If the lines represented by 3x + 2py = 2 and 2x + 5y + 1 = 0 are parallel, then the value of p will be

• A. \( \frac{15}{4} \)
• B. \( -\frac{4}{5} \)
• C. \( \frac{3}{5} \)
• D. \( \frac{5}{3} \)

Hint:

Remember the conditions for different types of lines: \begin{itemize} \item Intersecting: \( \frac{a_1}{a_2} \neq \frac{b_1}{b_2} \) \item Parallel: \( \frac{a_1}{a_2} = \frac{b_1}{b_2} \neq \frac{c_1}{c_2} \) \item Coincident: \( \frac{a_1}{a_2} = \frac{b_1}{b_2} = \frac{c_1}{c_2} \) \end{itemize} Keeping these three conditions clear will help you solve these problems quickly and accurately.

Answer 1

The Correct Option is A

Step 1: Understanding the Concept:
Parallel lines have the same slope but different y-intercepts.
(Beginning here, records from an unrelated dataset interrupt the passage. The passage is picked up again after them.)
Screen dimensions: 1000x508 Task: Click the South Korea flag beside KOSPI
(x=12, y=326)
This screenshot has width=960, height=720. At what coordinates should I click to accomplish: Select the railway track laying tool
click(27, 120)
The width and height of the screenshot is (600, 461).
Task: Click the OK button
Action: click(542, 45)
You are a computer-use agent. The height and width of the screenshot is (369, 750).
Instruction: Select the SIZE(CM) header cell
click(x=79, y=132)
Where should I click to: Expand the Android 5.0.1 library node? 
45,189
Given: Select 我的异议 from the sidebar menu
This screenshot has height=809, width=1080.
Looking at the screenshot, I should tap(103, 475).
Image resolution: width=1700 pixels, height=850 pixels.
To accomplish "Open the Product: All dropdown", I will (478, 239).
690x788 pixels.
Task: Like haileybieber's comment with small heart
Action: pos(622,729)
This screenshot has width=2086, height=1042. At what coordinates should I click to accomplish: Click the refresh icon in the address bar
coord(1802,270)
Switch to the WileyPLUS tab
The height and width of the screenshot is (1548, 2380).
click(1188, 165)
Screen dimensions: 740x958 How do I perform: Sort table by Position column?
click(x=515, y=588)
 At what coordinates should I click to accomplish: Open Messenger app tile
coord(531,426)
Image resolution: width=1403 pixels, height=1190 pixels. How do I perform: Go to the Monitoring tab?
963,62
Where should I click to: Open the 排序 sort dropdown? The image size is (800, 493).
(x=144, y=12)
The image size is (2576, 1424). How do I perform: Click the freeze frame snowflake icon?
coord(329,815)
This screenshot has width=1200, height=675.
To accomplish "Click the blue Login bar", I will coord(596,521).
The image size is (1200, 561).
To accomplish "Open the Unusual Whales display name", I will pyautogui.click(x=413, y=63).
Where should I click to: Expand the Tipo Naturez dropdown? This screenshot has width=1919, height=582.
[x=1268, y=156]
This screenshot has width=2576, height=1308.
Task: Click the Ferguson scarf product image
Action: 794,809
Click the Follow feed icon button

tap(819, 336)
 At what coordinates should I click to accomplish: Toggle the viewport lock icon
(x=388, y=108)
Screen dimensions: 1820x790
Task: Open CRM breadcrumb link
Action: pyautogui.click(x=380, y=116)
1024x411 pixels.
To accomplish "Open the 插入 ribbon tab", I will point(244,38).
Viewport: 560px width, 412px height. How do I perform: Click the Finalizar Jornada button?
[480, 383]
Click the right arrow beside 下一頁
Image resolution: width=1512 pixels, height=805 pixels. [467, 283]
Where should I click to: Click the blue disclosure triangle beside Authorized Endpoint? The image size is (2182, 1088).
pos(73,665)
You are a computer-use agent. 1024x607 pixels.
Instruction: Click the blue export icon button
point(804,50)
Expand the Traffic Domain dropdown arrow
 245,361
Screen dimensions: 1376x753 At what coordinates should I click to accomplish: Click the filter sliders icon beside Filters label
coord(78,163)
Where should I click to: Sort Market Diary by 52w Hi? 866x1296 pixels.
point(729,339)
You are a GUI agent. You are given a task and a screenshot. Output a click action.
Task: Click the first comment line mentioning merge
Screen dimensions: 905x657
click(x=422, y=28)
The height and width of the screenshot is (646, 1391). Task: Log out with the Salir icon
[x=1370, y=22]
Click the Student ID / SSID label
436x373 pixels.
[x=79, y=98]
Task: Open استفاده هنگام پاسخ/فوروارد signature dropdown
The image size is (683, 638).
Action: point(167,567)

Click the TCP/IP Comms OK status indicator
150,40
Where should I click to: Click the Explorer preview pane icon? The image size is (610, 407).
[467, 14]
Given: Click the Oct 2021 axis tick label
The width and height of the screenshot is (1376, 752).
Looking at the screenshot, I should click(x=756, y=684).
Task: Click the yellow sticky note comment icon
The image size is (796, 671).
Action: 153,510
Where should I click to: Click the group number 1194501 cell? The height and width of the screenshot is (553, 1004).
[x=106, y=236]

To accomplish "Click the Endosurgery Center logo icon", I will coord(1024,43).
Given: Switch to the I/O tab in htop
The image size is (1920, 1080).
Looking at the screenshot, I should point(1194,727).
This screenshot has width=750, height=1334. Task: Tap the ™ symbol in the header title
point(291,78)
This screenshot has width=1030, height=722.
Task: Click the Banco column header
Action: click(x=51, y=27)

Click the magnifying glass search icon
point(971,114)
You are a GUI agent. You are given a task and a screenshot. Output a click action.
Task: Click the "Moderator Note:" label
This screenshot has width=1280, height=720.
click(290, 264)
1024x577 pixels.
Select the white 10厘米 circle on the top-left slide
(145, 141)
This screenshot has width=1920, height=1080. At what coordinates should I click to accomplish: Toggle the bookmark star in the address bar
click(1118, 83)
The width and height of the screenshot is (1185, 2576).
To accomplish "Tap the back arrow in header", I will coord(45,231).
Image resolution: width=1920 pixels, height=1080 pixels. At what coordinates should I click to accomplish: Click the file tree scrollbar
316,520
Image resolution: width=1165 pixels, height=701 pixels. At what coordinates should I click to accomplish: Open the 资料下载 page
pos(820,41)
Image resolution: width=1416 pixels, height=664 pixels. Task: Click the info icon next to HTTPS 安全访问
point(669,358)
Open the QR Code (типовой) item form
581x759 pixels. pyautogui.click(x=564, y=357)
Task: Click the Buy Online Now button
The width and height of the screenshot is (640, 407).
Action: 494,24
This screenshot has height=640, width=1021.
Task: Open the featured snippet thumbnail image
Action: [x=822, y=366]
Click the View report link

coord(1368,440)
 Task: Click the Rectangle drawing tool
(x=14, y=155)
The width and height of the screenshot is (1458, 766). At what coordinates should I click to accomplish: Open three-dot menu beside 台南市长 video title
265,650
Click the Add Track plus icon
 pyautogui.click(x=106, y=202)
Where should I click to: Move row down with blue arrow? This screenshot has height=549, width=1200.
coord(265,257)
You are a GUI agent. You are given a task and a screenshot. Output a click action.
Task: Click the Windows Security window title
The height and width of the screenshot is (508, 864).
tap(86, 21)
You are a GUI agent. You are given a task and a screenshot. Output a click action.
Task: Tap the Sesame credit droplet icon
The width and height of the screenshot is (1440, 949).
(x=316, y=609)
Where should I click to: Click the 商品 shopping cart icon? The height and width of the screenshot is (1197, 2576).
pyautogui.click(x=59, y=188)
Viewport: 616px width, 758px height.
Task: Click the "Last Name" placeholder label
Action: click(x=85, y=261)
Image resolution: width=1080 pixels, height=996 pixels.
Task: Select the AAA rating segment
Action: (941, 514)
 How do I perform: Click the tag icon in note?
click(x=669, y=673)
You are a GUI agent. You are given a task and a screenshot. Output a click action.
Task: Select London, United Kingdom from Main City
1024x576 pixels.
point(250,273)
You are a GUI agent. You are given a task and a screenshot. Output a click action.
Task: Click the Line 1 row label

For two linear equations in standard form, this relationship can be expressed as a condition on their coefficients.
Step 2: Key Formula or Approach:
For two linear equations \( a_1x + b_1y + c_1 = 0 \) and \( a_2x + b_2y + c_2 = 0 \) to represent parallel lines, the condition is:
\[ \frac{a_1}{a_2} = \frac{b_1}{b_2} \neq \frac{c_1}{c_2} \] Step 3: Detailed Explanation:
First, write both equations in the standard form \( Ax + By + C = 0 \).
Equation 1: \( 3x + 2py = 2 \), which is \( 3x + 2py - 2 = 0 \).
Here, \( a_1 = 3, b_1 = 2p, c_1 = -2 \).
Equation 2: \( 2x + 5y + 1 = 0 \).
Here, \( a_2 = 2, b_2 = 5, c_2 = 1 \).
Now, apply the condition for parallel lines:
\[ \frac{a_1}{a_2} = \frac{b_1}{b_2} \] \[ \frac{3}{2} = \frac{2p}{5} \] To solve for `p`, cross-multiply:
\[ 3 \times 5 = 2 \times 2p \] \[ 15 = 4p \] \[ p = \frac{15}{4} \] We should also check the second part of the condition: \( \frac{a_1}{a_2} \neq \frac{c_1}{c_2} \).
\( \frac{3}{2} \neq \frac{-2}{1} \). This is true.
Step 4: Final Answer:
The value of `p` is \( \frac{15}{4} \).